Copy out the data below, changing "particular" to "specific" wherever it occurs and leaving everything else unaltered.

****************

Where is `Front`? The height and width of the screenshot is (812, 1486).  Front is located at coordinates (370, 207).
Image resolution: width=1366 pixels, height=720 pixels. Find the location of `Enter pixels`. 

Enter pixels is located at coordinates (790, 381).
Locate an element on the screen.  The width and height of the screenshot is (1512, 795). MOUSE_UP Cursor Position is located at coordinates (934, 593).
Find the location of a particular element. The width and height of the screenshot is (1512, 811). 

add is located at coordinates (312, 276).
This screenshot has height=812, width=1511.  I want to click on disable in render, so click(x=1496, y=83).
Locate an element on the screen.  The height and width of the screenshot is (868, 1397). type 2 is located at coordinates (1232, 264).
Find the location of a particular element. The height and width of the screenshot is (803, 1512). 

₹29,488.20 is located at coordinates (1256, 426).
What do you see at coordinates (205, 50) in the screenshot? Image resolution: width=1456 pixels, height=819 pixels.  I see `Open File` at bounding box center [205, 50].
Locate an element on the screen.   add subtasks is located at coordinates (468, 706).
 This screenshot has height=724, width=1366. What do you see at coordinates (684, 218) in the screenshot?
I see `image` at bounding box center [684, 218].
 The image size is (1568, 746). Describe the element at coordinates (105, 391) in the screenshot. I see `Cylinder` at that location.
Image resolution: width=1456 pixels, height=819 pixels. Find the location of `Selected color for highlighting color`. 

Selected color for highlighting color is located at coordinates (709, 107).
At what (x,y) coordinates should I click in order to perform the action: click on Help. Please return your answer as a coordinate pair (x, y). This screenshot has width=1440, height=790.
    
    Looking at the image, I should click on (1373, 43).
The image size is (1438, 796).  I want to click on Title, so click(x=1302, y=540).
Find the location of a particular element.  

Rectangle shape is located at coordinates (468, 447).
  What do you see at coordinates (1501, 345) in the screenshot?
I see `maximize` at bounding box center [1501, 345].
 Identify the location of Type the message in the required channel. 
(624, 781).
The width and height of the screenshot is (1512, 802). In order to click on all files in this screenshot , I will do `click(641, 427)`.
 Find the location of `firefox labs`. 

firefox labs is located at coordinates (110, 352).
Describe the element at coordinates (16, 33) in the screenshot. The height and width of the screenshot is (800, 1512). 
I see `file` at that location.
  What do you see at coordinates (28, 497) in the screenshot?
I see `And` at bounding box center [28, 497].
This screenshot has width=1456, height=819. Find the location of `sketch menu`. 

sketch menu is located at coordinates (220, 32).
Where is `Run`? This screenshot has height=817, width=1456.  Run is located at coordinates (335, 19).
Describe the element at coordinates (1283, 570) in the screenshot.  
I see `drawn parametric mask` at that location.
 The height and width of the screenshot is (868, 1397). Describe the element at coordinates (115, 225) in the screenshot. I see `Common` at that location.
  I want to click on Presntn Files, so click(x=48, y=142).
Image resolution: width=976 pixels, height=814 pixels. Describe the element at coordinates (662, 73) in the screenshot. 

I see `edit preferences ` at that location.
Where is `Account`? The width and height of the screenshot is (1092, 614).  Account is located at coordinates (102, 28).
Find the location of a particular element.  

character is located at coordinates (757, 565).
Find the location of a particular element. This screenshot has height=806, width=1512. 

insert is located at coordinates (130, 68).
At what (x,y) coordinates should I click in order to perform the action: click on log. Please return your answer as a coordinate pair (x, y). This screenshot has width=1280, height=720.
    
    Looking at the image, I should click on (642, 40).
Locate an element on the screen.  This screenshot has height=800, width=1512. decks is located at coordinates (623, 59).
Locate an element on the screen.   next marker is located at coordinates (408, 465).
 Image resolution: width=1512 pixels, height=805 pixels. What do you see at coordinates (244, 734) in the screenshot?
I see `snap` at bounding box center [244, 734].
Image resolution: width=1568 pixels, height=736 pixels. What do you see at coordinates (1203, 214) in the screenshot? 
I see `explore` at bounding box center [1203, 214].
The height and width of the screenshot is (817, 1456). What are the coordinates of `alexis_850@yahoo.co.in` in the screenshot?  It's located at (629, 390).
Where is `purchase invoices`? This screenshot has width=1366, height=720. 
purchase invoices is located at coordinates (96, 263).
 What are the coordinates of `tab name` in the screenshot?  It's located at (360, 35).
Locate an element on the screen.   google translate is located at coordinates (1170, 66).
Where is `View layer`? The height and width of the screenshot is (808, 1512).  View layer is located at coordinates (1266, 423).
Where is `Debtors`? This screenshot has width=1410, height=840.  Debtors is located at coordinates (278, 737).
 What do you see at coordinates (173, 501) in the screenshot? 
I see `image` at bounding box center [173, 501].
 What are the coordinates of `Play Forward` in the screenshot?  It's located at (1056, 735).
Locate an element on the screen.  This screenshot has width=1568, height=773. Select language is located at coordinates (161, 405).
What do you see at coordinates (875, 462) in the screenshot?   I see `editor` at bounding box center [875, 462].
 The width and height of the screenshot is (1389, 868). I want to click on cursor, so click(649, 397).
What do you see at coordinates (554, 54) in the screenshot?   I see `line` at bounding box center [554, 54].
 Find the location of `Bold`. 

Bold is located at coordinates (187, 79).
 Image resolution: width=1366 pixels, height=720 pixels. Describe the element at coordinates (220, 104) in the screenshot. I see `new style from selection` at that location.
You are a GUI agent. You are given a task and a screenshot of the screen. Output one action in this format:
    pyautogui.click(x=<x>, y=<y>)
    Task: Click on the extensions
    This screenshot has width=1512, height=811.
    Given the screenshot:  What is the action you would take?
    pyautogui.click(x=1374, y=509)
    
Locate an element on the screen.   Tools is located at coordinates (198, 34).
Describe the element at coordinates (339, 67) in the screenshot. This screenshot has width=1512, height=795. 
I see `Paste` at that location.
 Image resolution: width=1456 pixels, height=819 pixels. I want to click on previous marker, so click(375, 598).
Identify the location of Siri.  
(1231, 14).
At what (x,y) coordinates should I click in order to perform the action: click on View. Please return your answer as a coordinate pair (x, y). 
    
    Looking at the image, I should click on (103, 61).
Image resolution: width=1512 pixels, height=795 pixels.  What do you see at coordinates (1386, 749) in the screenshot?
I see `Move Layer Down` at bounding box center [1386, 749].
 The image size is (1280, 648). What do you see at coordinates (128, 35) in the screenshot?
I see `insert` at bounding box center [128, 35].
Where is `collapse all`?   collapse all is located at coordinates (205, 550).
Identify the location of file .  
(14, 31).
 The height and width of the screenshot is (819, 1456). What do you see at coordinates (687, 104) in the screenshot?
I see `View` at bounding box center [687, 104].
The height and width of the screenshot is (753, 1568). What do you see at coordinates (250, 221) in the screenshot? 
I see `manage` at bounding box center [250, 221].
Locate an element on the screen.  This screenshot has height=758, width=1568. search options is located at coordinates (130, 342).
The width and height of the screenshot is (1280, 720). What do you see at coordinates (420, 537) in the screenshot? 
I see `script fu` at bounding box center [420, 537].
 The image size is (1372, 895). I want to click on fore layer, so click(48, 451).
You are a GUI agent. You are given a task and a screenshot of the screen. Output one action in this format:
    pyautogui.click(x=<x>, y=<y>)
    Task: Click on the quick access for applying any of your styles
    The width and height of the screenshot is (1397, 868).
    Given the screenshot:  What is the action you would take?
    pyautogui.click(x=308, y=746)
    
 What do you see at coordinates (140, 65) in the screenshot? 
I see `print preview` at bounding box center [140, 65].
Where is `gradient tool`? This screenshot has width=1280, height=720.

****************

[Solution for this problem]
Where is `Front`? The height and width of the screenshot is (812, 1486).  Front is located at coordinates (370, 207).
Image resolution: width=1366 pixels, height=720 pixels. Find the location of `Enter pixels`. 

Enter pixels is located at coordinates (790, 381).
Locate an element on the screen.  The width and height of the screenshot is (1512, 795). MOUSE_UP Cursor Position is located at coordinates (934, 593).
Find the location of a specific element. The width and height of the screenshot is (1512, 811). 

add is located at coordinates (312, 276).
This screenshot has height=812, width=1511.  I want to click on disable in render, so click(x=1496, y=83).
Locate an element on the screen.  The height and width of the screenshot is (868, 1397). type 2 is located at coordinates (1232, 264).
Find the location of a specific element. The height and width of the screenshot is (803, 1512). 

₹29,488.20 is located at coordinates (1256, 426).
What do you see at coordinates (205, 50) in the screenshot? Image resolution: width=1456 pixels, height=819 pixels.  I see `Open File` at bounding box center [205, 50].
Locate an element on the screen.   add subtasks is located at coordinates (468, 706).
 This screenshot has height=724, width=1366. What do you see at coordinates (684, 218) in the screenshot?
I see `image` at bounding box center [684, 218].
 The image size is (1568, 746). Describe the element at coordinates (105, 391) in the screenshot. I see `Cylinder` at that location.
Image resolution: width=1456 pixels, height=819 pixels. Find the location of `Selected color for highlighting color`. 

Selected color for highlighting color is located at coordinates (709, 107).
At what (x,y) coordinates should I click in order to perform the action: click on Help. Please return your answer as a coordinate pair (x, y). This screenshot has width=1440, height=790.
    
    Looking at the image, I should click on (1373, 43).
The image size is (1438, 796).  I want to click on Title, so click(x=1302, y=540).
Find the location of a specific element.  

Rectangle shape is located at coordinates (468, 447).
  What do you see at coordinates (1501, 345) in the screenshot?
I see `maximize` at bounding box center [1501, 345].
 Identify the location of Type the message in the required channel. 
(624, 781).
The width and height of the screenshot is (1512, 802). In order to click on all files in this screenshot , I will do `click(641, 427)`.
 Find the location of `firefox labs`. 

firefox labs is located at coordinates (110, 352).
Describe the element at coordinates (16, 33) in the screenshot. The height and width of the screenshot is (800, 1512). 
I see `file` at that location.
  What do you see at coordinates (28, 497) in the screenshot?
I see `And` at bounding box center [28, 497].
This screenshot has width=1456, height=819. Find the location of `sketch menu`. 

sketch menu is located at coordinates (220, 32).
Where is `Run`? This screenshot has height=817, width=1456.  Run is located at coordinates (335, 19).
Describe the element at coordinates (1283, 570) in the screenshot.  
I see `drawn parametric mask` at that location.
 The height and width of the screenshot is (868, 1397). Describe the element at coordinates (115, 225) in the screenshot. I see `Common` at that location.
  I want to click on Presntn Files, so click(x=48, y=142).
Image resolution: width=976 pixels, height=814 pixels. Describe the element at coordinates (662, 73) in the screenshot. 

I see `edit preferences ` at that location.
Where is `Account`? The width and height of the screenshot is (1092, 614).  Account is located at coordinates (102, 28).
Find the location of a specific element.  

character is located at coordinates (757, 565).
Find the location of a specific element. This screenshot has height=806, width=1512. 

insert is located at coordinates (130, 68).
At what (x,y) coordinates should I click in order to perform the action: click on log. Please return your answer as a coordinate pair (x, y). This screenshot has width=1280, height=720.
    
    Looking at the image, I should click on (642, 40).
Locate an element on the screen.  This screenshot has height=800, width=1512. decks is located at coordinates (623, 59).
Locate an element on the screen.   next marker is located at coordinates (408, 465).
 Image resolution: width=1512 pixels, height=805 pixels. What do you see at coordinates (244, 734) in the screenshot?
I see `snap` at bounding box center [244, 734].
Image resolution: width=1568 pixels, height=736 pixels. What do you see at coordinates (1203, 214) in the screenshot? 
I see `explore` at bounding box center [1203, 214].
The height and width of the screenshot is (817, 1456). What are the coordinates of `alexis_850@yahoo.co.in` in the screenshot?  It's located at (629, 390).
Where is `purchase invoices`? This screenshot has width=1366, height=720. 
purchase invoices is located at coordinates (96, 263).
 What are the coordinates of `tab name` in the screenshot?  It's located at (360, 35).
Locate an element on the screen.   google translate is located at coordinates (1170, 66).
Where is `View layer`? The height and width of the screenshot is (808, 1512).  View layer is located at coordinates (1266, 423).
Where is `Debtors`? This screenshot has width=1410, height=840.  Debtors is located at coordinates (278, 737).
 What do you see at coordinates (173, 501) in the screenshot? 
I see `image` at bounding box center [173, 501].
 What are the coordinates of `Play Forward` in the screenshot?  It's located at (1056, 735).
Locate an element on the screen.  This screenshot has width=1568, height=773. Select language is located at coordinates (161, 405).
What do you see at coordinates (875, 462) in the screenshot?   I see `editor` at bounding box center [875, 462].
 The width and height of the screenshot is (1389, 868). I want to click on cursor, so click(649, 397).
What do you see at coordinates (554, 54) in the screenshot?   I see `line` at bounding box center [554, 54].
 Find the location of `Bold`. 

Bold is located at coordinates (187, 79).
 Image resolution: width=1366 pixels, height=720 pixels. Describe the element at coordinates (220, 104) in the screenshot. I see `new style from selection` at that location.
You are a GUI agent. You are given a task and a screenshot of the screen. Output one action in this format:
    pyautogui.click(x=<x>, y=<y>)
    Task: Click on the extensions
    This screenshot has width=1512, height=811.
    Given the screenshot:  What is the action you would take?
    pyautogui.click(x=1374, y=509)
    
Locate an element on the screen.   Tools is located at coordinates (198, 34).
Describe the element at coordinates (339, 67) in the screenshot. This screenshot has width=1512, height=795. 
I see `Paste` at that location.
 Image resolution: width=1456 pixels, height=819 pixels. I want to click on previous marker, so click(375, 598).
Identify the location of Siri.  
(1231, 14).
At what (x,y) coordinates should I click in order to perform the action: click on View. Please return your answer as a coordinate pair (x, y). 
    
    Looking at the image, I should click on (103, 61).
Image resolution: width=1512 pixels, height=795 pixels.  What do you see at coordinates (1386, 749) in the screenshot?
I see `Move Layer Down` at bounding box center [1386, 749].
 The image size is (1280, 648). What do you see at coordinates (128, 35) in the screenshot?
I see `insert` at bounding box center [128, 35].
Where is `collapse all`?   collapse all is located at coordinates (205, 550).
Identify the location of file .  
(14, 31).
 The height and width of the screenshot is (819, 1456). What do you see at coordinates (687, 104) in the screenshot?
I see `View` at bounding box center [687, 104].
The height and width of the screenshot is (753, 1568). What do you see at coordinates (250, 221) in the screenshot? 
I see `manage` at bounding box center [250, 221].
Locate an element on the screen.  This screenshot has height=758, width=1568. search options is located at coordinates (130, 342).
The width and height of the screenshot is (1280, 720). What do you see at coordinates (420, 537) in the screenshot? 
I see `script fu` at bounding box center [420, 537].
 The image size is (1372, 895). I want to click on fore layer, so click(48, 451).
You are a GUI agent. You are given a task and a screenshot of the screen. Output one action in this format:
    pyautogui.click(x=<x>, y=<y>)
    Task: Click on the quick access for applying any of your styles
    The width and height of the screenshot is (1397, 868).
    Given the screenshot:  What is the action you would take?
    pyautogui.click(x=308, y=746)
    
 What do you see at coordinates (140, 65) in the screenshot? 
I see `print preview` at bounding box center [140, 65].
Where is `gradient tool`? This screenshot has width=1280, height=720.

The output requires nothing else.